=== Article ===

609. See Madox, Ibid., and also Pike, House of Lords, 257.

610. See Pike, Ibid.

611. Madox, Baronia Anglica, 106, seems to view these sums as fixing a minimum, not a maximum. “If a baron was to be amerced for a small trespass, his amercement was wont to be 100s. at the least; he might be amerced at more, not at less. This, I think, was the meaning of the term amerciater ut baro.” He adds that a commoner for a similar trespass would get off with 10s., 20s., or 40s.

CHAPTER TWENTY-TWO.

Nullus clericus amercietur de laico tenemento suo, nisi secundum modum aliorum predictorum, et non secundum quantitatem beneficii sui ecclesiastici.

A clerk shall not be amerced in respect of his lay holding except after the manner of the others aforesaid; further, he shall not be amerced in accordance with the extent of his church benefice.

===

(Required actions)
[1] List every sum of money in shillings that the footnotes on amercement mention.
[2] Answer these questions from the footnotes and chapter on amercement:
(a) Which work by Madox is cited at page 106?
(b) What chapter number heads the Latin passage?
(c) According to the English rendering, a clerk shall not be amerced in accordance with what?
[3] Please resume the text on amercing a clerk for his lay holding, starting after its final sentence.
The data after this text aren't needed for any of the tasks.

=== Provided data ===

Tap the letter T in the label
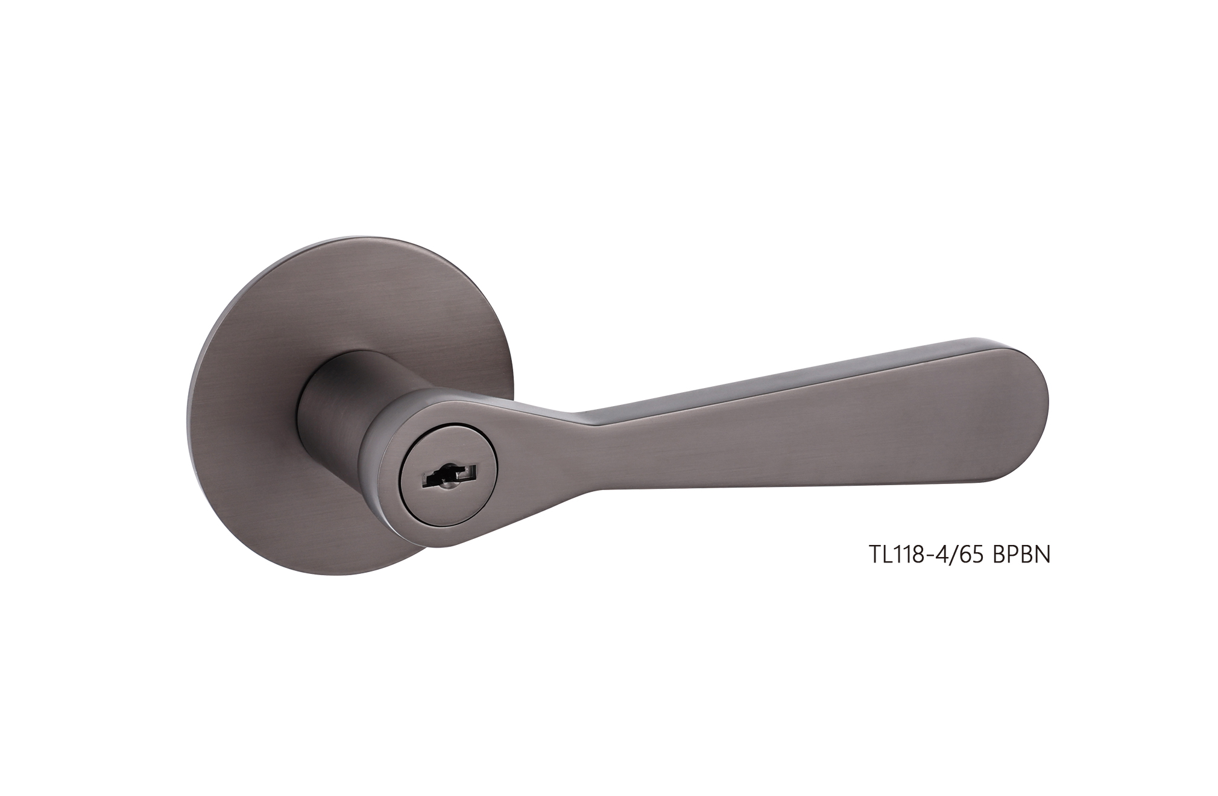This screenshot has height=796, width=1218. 875,555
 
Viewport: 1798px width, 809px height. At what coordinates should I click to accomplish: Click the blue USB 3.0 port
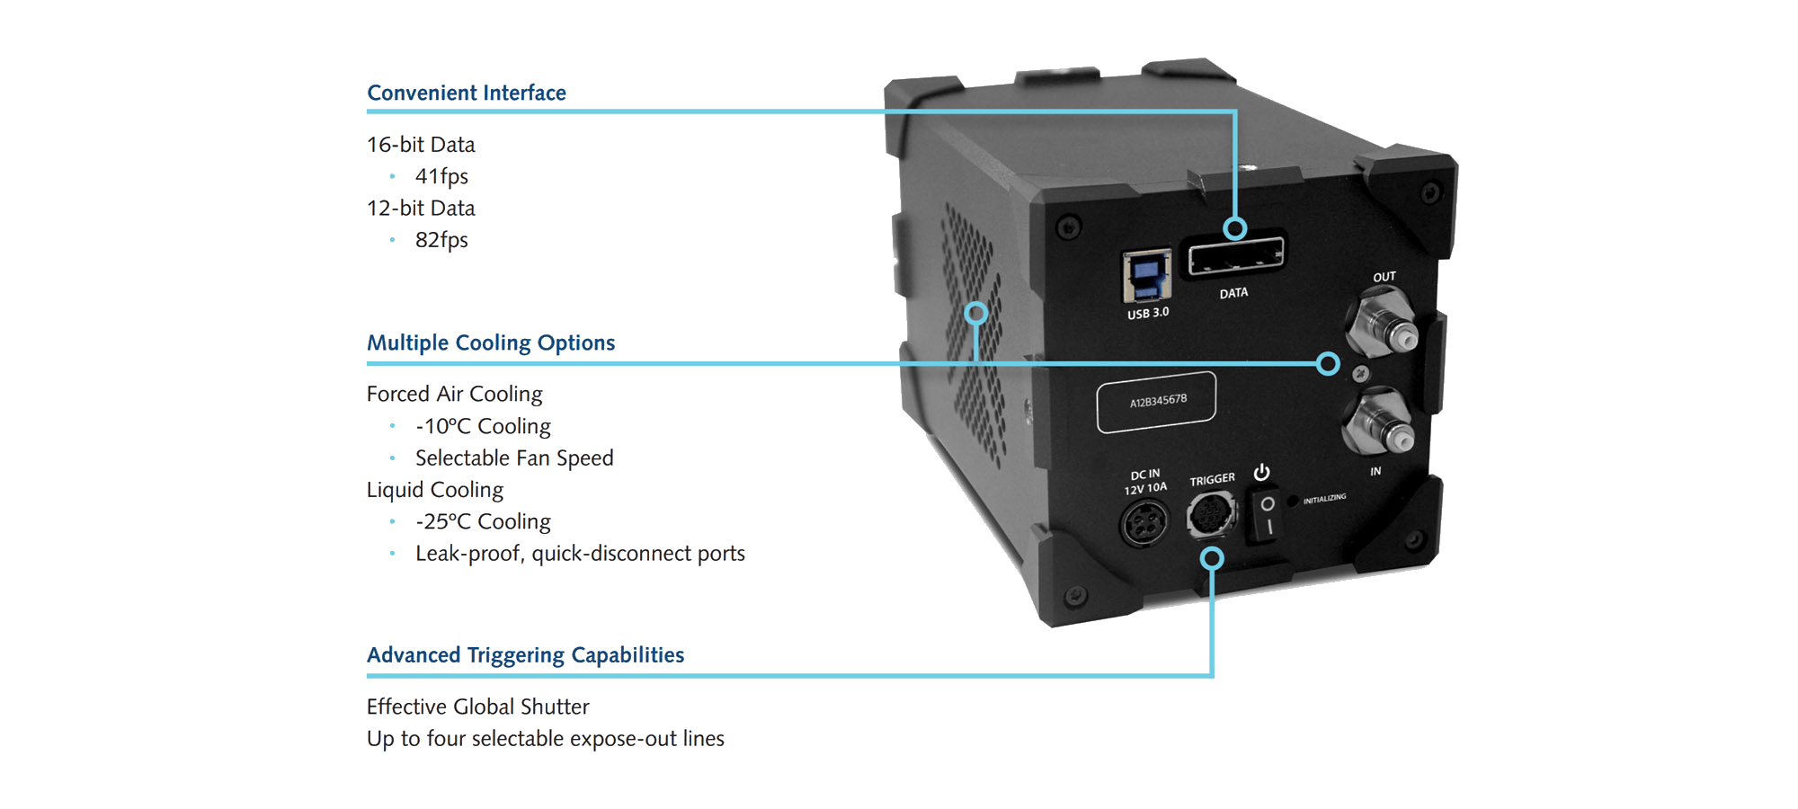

===

(Outputs for the tasks)
[1] 100s., 10s., 20s., 40s.

[2]
(a) Baronia Anglica
(b) Chapter Twenty-Two
(c) The extent of his church benefice

[3]
Amercement of the clergy. The churchman was to receive the same favourable treatment as the layman in all respects, and to enjoy one additional privilege. In proportioning the amercement to the extent of his wealth, no account was to be taken of the value of his “church benefice.” A sharp distinction is here drawn between laicum tenementum (or, as the 10th of the Articles of the Barons expressed it, laicum feodum) and beneficium ecclesiasticum. This antithesis between “lay fee” and "alms"—that is, between lands held by barony, knight’s service, or any other secular tenure on the one hand, and lands held by frankalmoin on the other—was a familiar one in the Middle Ages.[612]

Only the former was to be reckoned in fixing the defaulting clerk’s amercement. This would leave the bishop or abbot exposed to a higher payment proportionate to his barony, while exempting the parish priest from any assessment on account of his rectory and glebe. It would almost seem that in the normal case the incumbent with no wealth but the produce and rents of his benefice would thus escape from amercement altogether; yet, if he had no lay tenement, he might still have chattels, or might at least pay instalments from the annual increase of his crops. This exemption in favour of those who held lands in “alms” may have proceeded from several possible motives. Frankalmoin enjoyed many privileges, including, in the reign of Henry II., complete immunity from the jurisdiction of all secular courts.[613] Perhaps the Exchequer did not dare to levy contributions upon such lands. In any view, it would have been manifestly unjust to treat the clerical incumbent as though he were the owner in fee simple of the church’s patrimony.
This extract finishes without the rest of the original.